Up until fairly recently, I’ve been no better than Farmer Brown’s pig. When gas was cheaper, I never thought twice about hopping in my car and heading out somewhere, whether I really needed to or not. For example, it never occurred to me that a better solution to getting the mail from the post office — better for my health, better for my budget, and better for the environment — was simply to walk the half mile there, rather than taking the car. Now, due to those high prices, I’m thinking more and planning more. And that is definitely a good thing.

I’ve tried (less successfully) to reduce my complaining about rising prices, too. It’s far easier to complain when you forget how blessed you are. Like Farmer Brown’s pig, when our attention is only focused on the ground and all of the stuff we have, it’s easy to believe that we’re somehow entitled to all those things. Looking up to where those blessings ultimately come from has a way of making you not only grateful, but humble.
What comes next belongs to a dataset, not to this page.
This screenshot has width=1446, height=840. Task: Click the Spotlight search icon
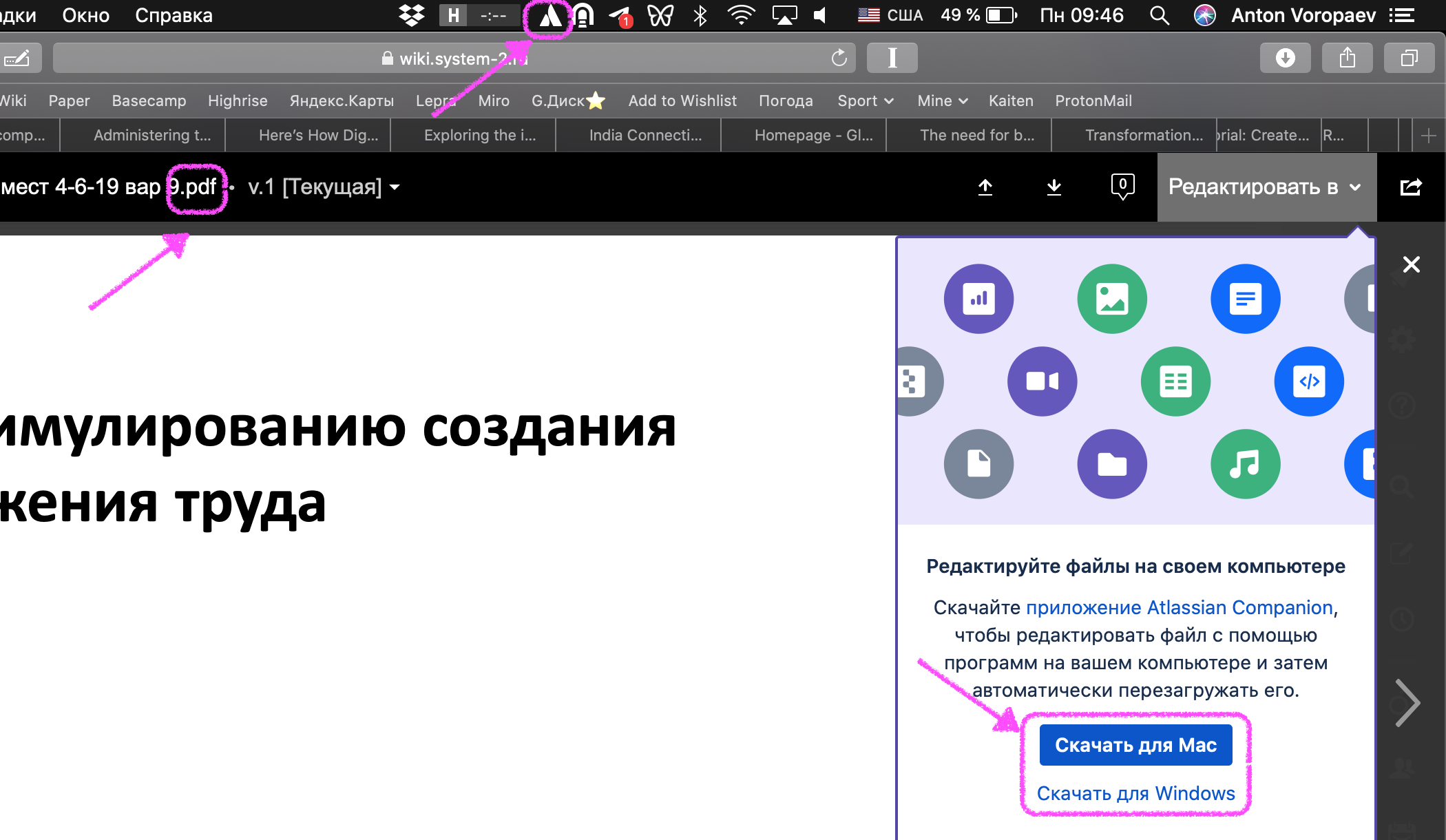pyautogui.click(x=1159, y=15)
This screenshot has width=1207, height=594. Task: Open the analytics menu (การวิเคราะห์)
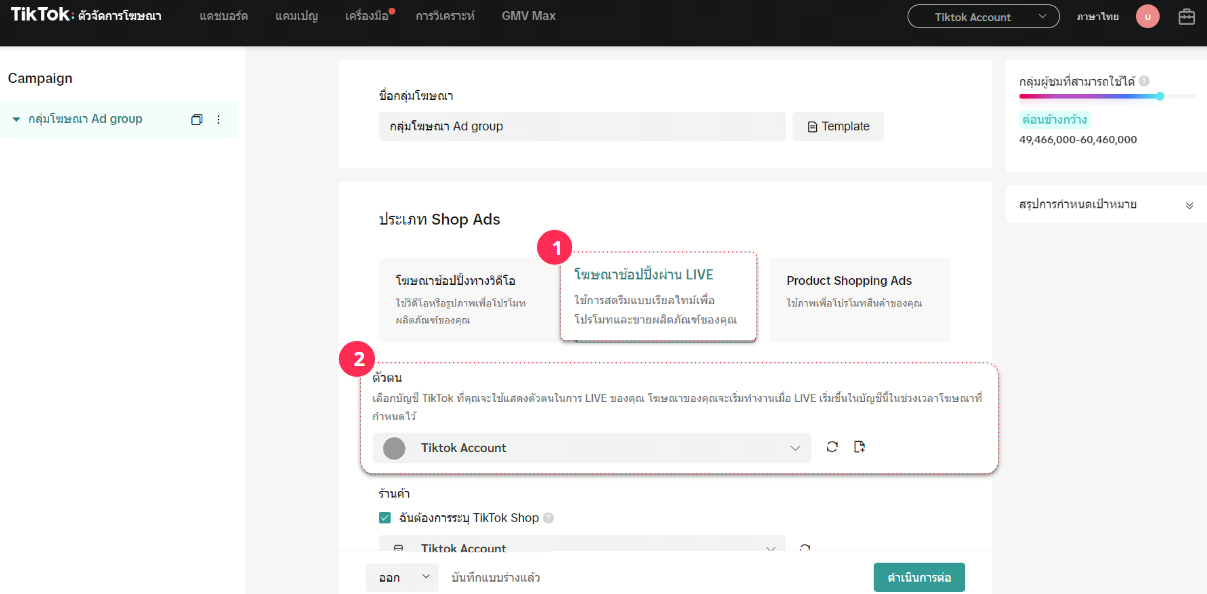[x=445, y=16]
Spiraling costs have also prompted me to do a bit of research on some things that I suspected, but never really cared enough to investigate. According to the Worldwatch Institute, we Americans use some 360 million gallons of gasoline a day. While we make up only about five to six percent of the world’s population, we consume some 44 percent of the world’s gas. That’s a sobering statistic.

Just as sobering, but at the same time incredibly enlightening, is a short two- minute Web presentation from the Miniature Earth Project. To help people get a clearer sense of this world that we live in, this project imagines our planet consisting of 100 people. Then, boiling down a slew of worldwide population and cultural statistics, it presents those stats in terms of how many of the 100 people belong to which races, where they live, what religions they profess, etc.

I encourage you to check out this Web presentation, which can be viewed at: www.miniature-earth.com/me_english.htm. In a nutshell, here are just a few of the more startling aspects of that presentation:

• 43 percent of the world’s population lives without basic sanitation

• 14 percent can’t read

• 9 percent are disabled

• 18 percent struggle to live on $1 a day; 53 percent, on $2 a day

And, by the way, if you have food in a refrigerator, a closet to put your clothes in, a bed to sleep in and a roof over your head, you’re better off than 75 percent of the world’s people.

The Miniature Earth Project encourages everyone to “appreciate what you have” and “to do your best for a better world.” Well said.

Let’s live our lives better than Farmer Brown’s pig and come to realize that if things in our world are ever going to look up, we’ve got to start by first looking up.